A triangle is three-sided shape with a height that’s perpendicular to its base. There are different types of triangle, such as scalene, isosceles, and equilateral. The formulas for finding the area and the perimeter of a triangle are the same for all its types.
Here’s an illustration of a triangle and the formulas for finding its area and perimeter.
Want to learn how to find the area of a triangle?
Related Reading: Area of a Triangle – Formula & Examples
How to Find the Perimeter of a Triangle
The perimeter of a triangle is the sum of all its three sides. Make sure all measurements are the same before computing the perimeter using the formula:
P = a + b + c
where a, b, and c = the three sides of the triangle
Example. Find the perimeter of a triangle with the following measurements: a = 12 in; b = 15 in; c = 12 in.

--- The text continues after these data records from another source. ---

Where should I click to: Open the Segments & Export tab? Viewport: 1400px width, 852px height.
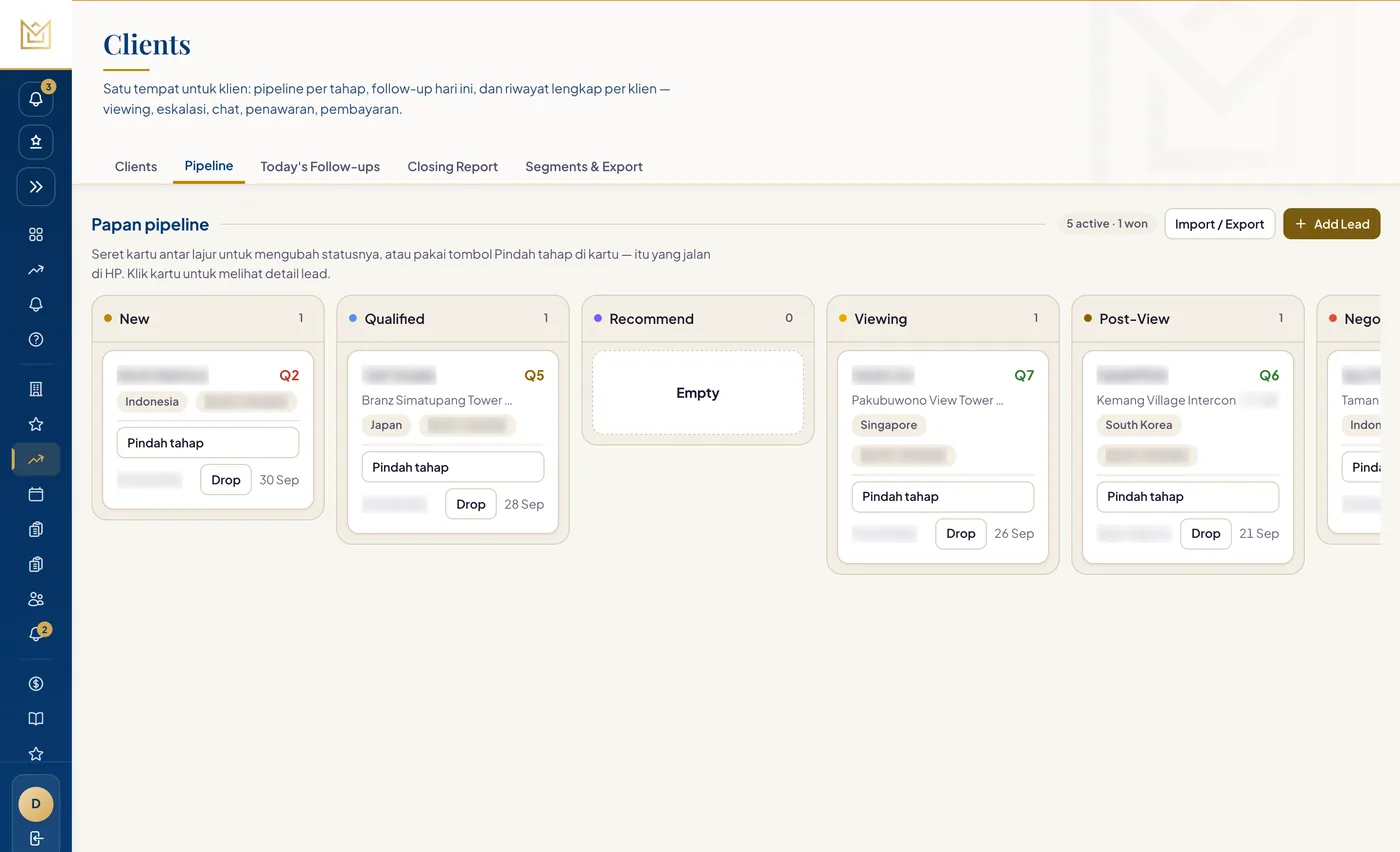[x=584, y=166]
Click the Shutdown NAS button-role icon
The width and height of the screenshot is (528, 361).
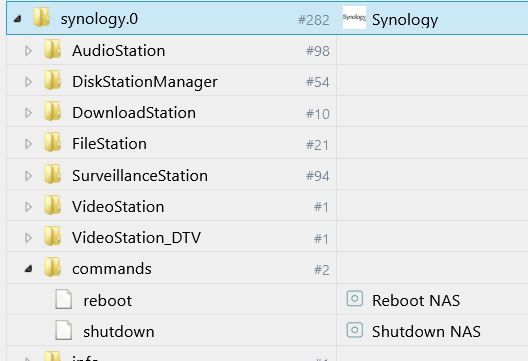tap(355, 330)
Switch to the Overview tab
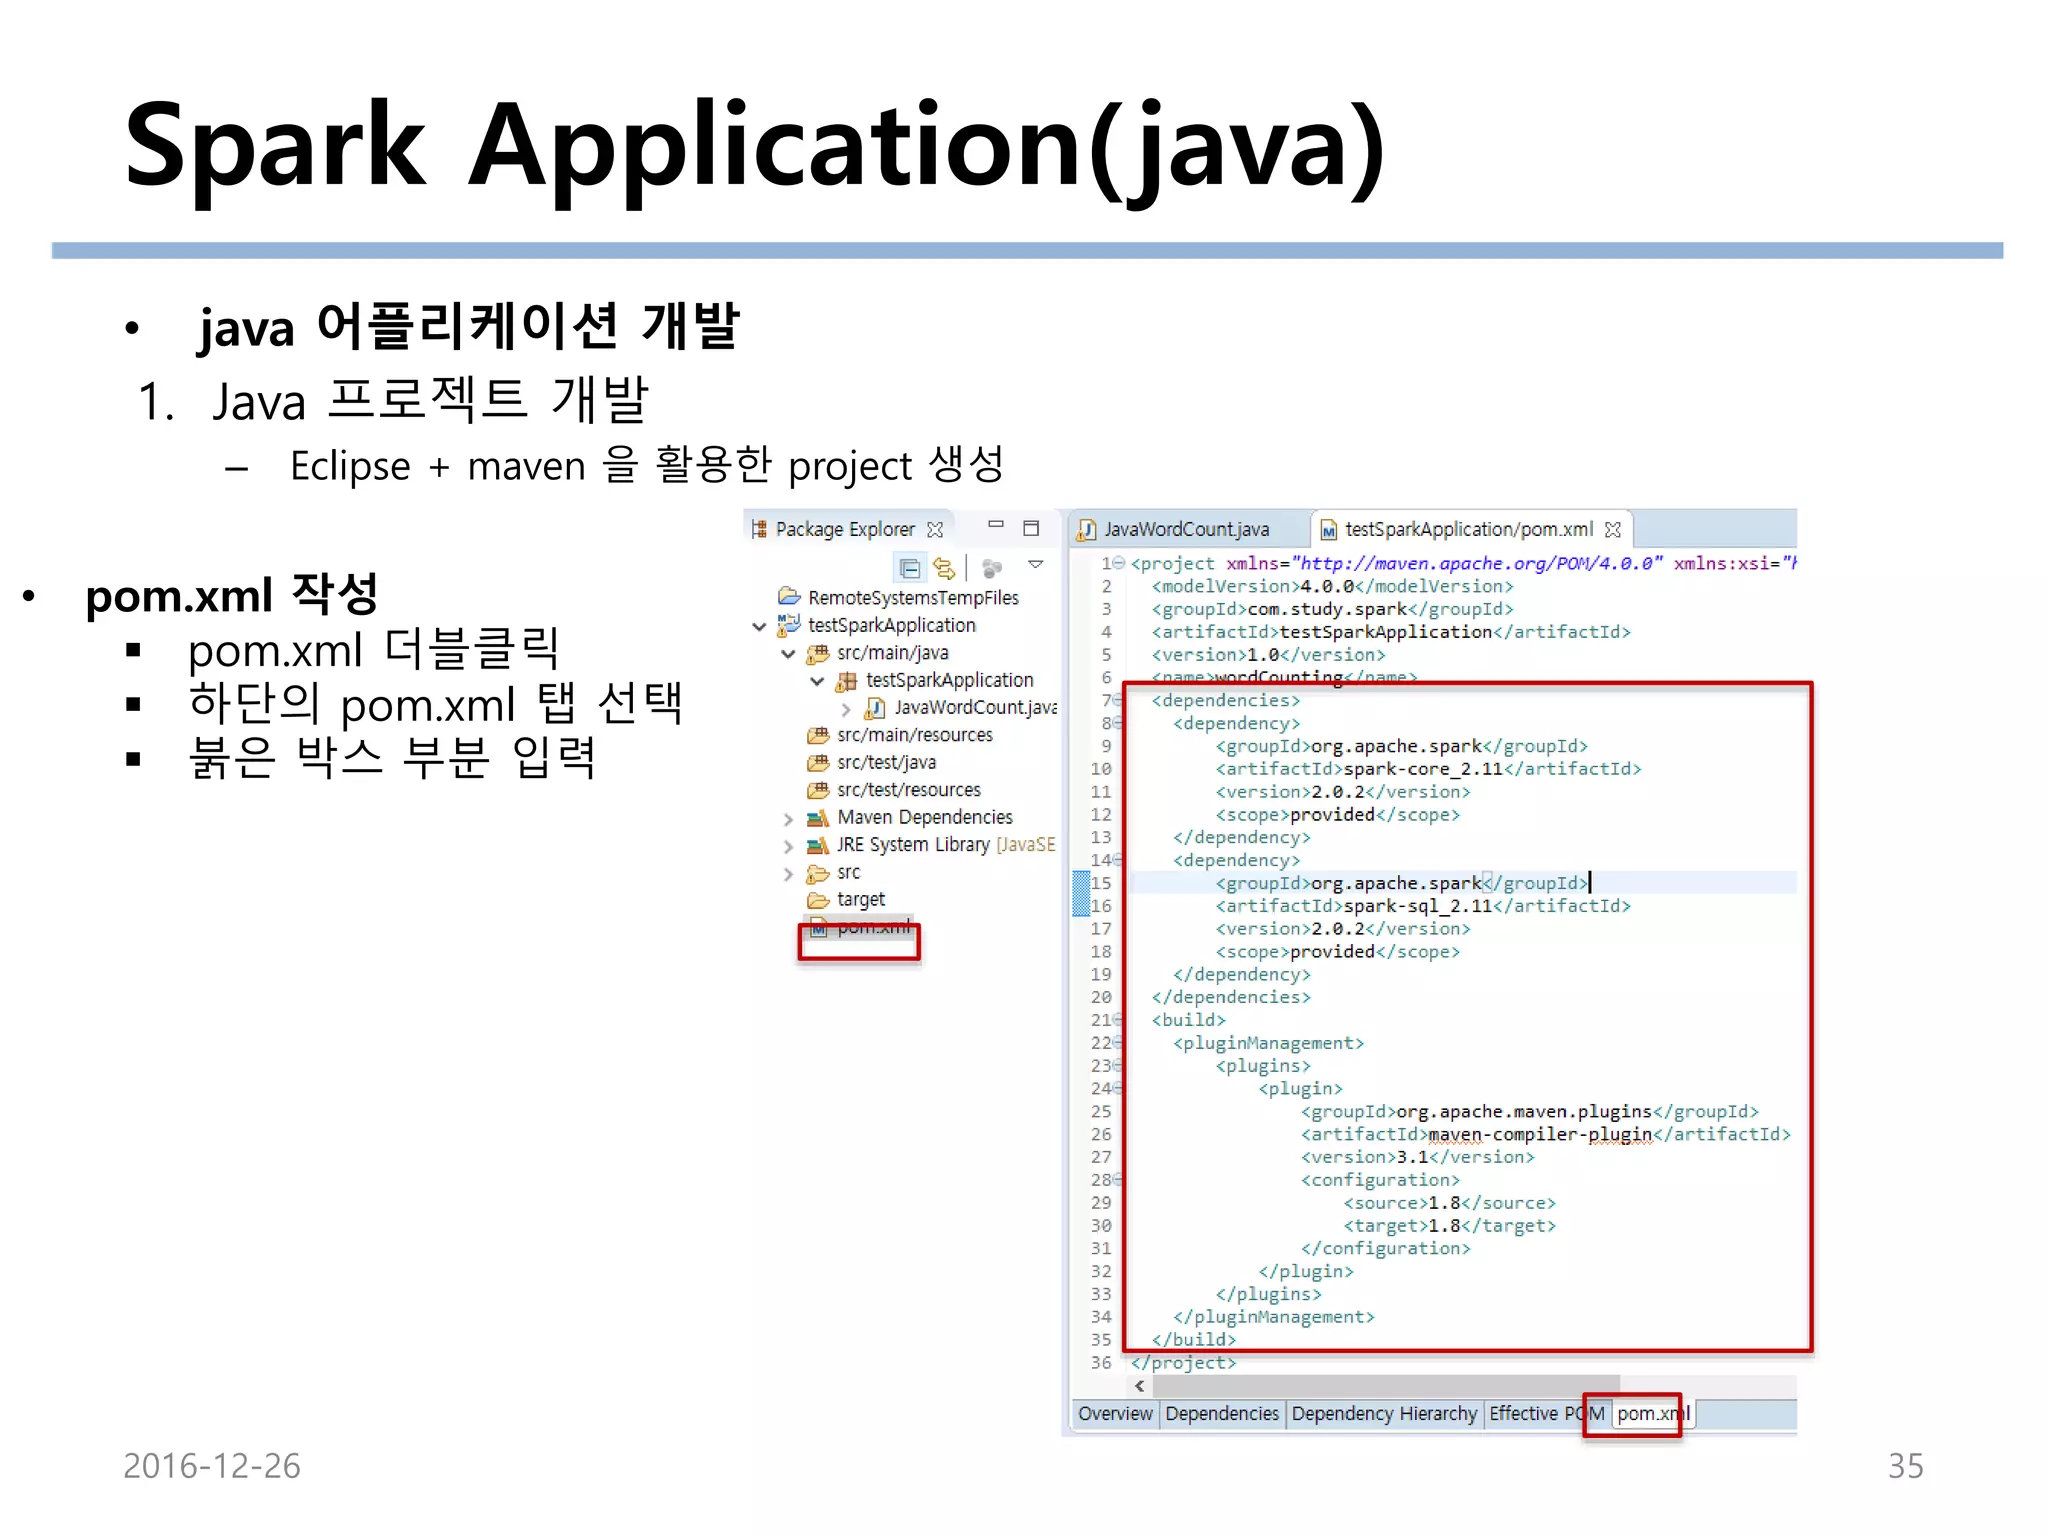The image size is (2048, 1536). click(x=1115, y=1413)
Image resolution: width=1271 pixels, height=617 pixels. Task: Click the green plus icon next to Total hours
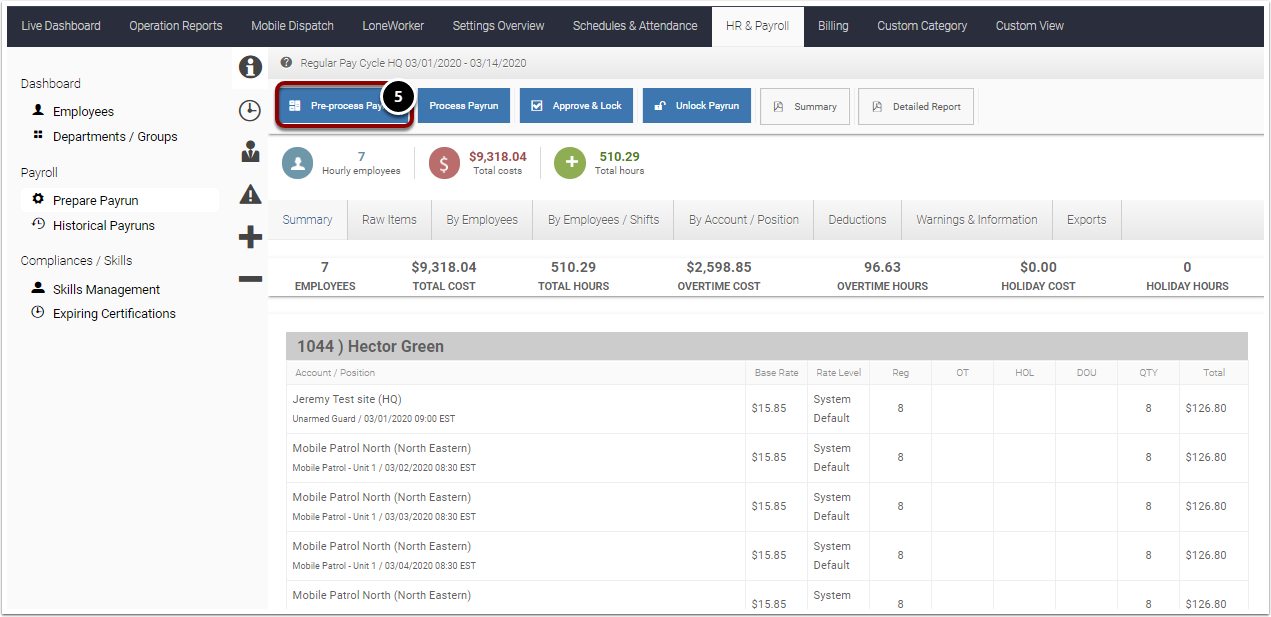(x=569, y=162)

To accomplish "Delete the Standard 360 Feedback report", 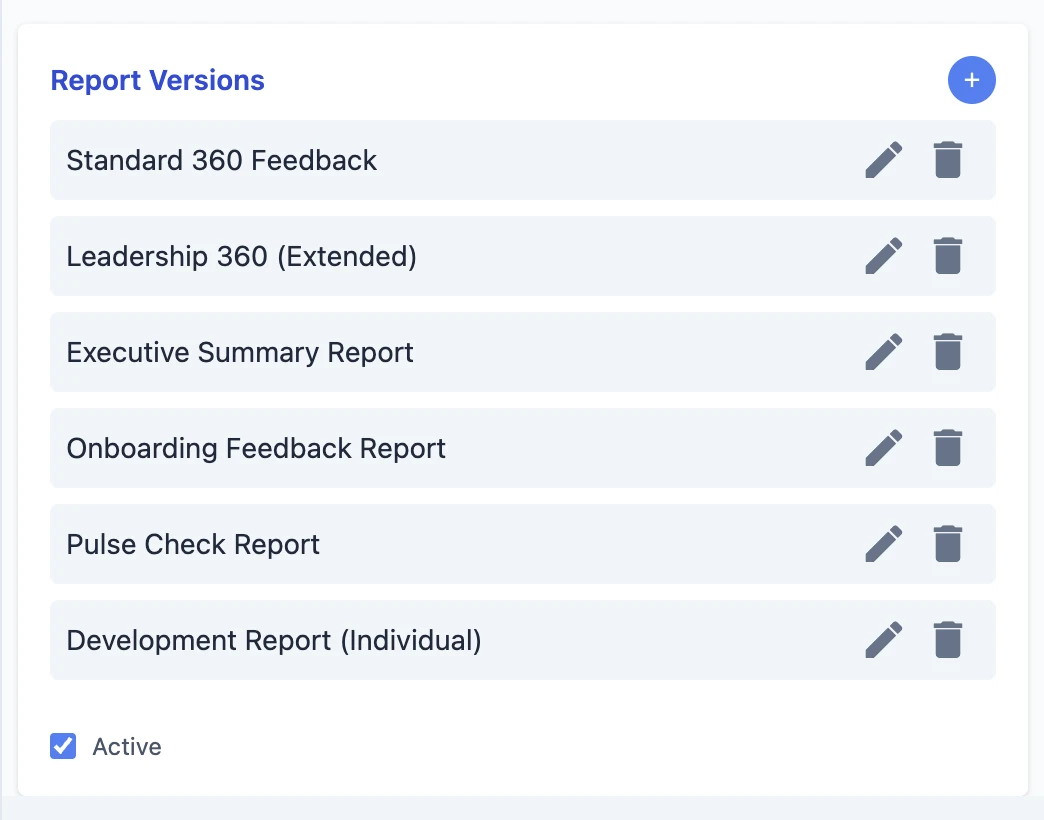I will tap(947, 160).
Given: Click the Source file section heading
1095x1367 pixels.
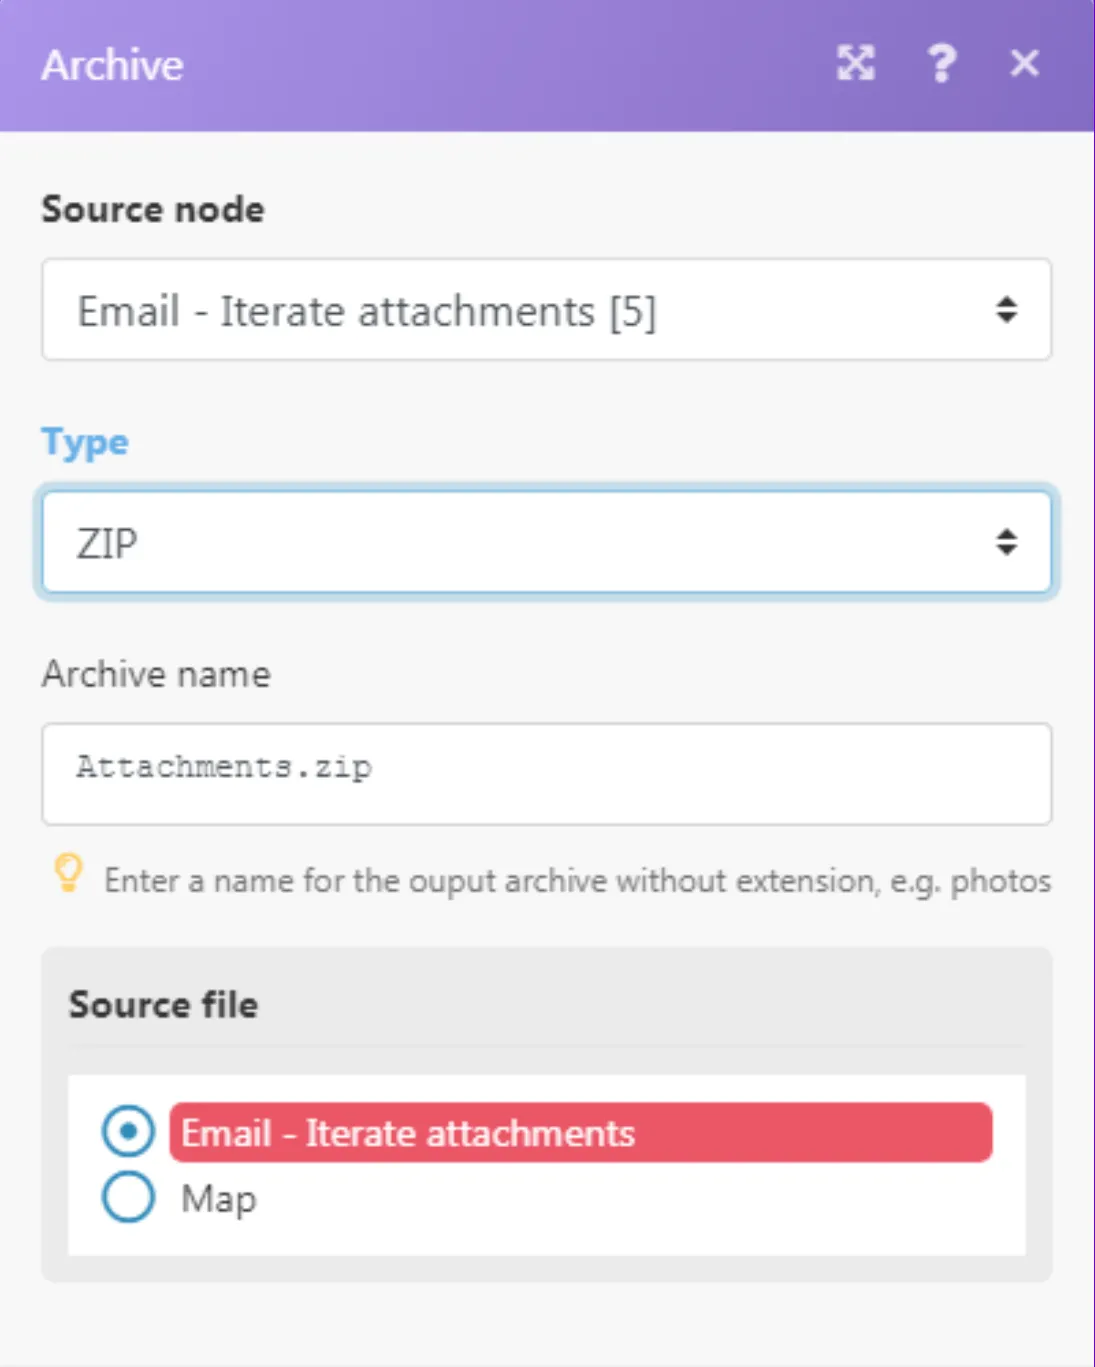Looking at the screenshot, I should 163,1004.
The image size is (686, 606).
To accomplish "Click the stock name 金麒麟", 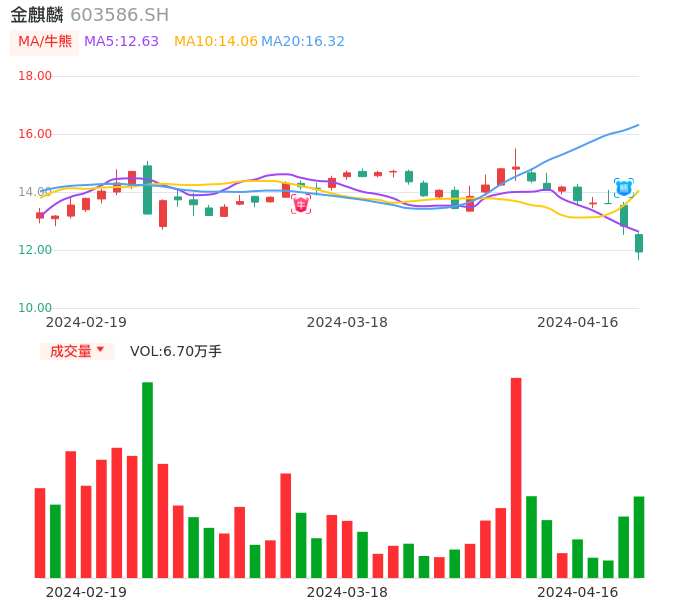I will 37,15.
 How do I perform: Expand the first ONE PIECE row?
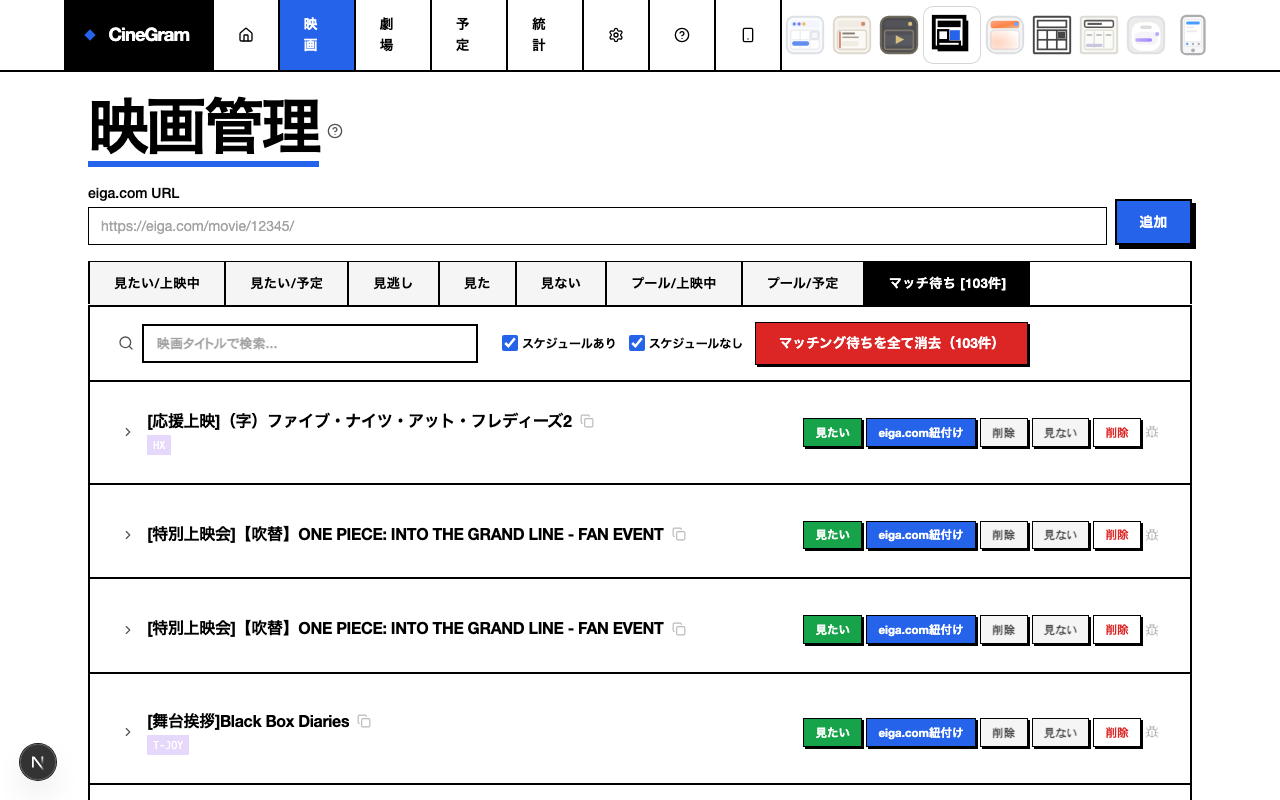128,535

P = a + b + c = 12 in + 15 in + 12 in
P = 39 in
Therefore, the perimeter of a triangle whose sides measure 12 in, 15 in, and 12 in is 39 in.
Example #1: Find the perimeter of a triangle with the following measurements: a = 7 cm; b = 12 cm; c = 15 cm.
Solution for Example #1:
Substitute the given measurements into the equation, P = a + b + c.
P = 7 cm + 12 cm + 15 cm
P = 34 cm
Therefore, the perimeter is 34 cm.
Example #2: Find the perimeter of a triangle with the following measurements: a = 800 m; b = 0.7 km; c = 800 m.
Solution for Example #2:
Before plugging the given measurements into the perimeter equation, we must convert 0.7 km into meters so that it matches the units of the other sides. Recall that 1 km = 1000 m. Solve for b using cross multiplication.
0.7 km / 1 km = b / 1000m
700 m = b
Note: The km on the left side of the equation cancel each other out.
Therefore, b equals 700 m.
Now, substitute the given measurements into the equation, P = a + b + c.
P = 800 m + 700 m + 800 m
P = 2300 m
Therefore, the perimeter is 2,300 m.
Thank you for reading. We hope it’s effective! Always feel free to revisit this page if you ever have any questions about the perimeter of a triangle.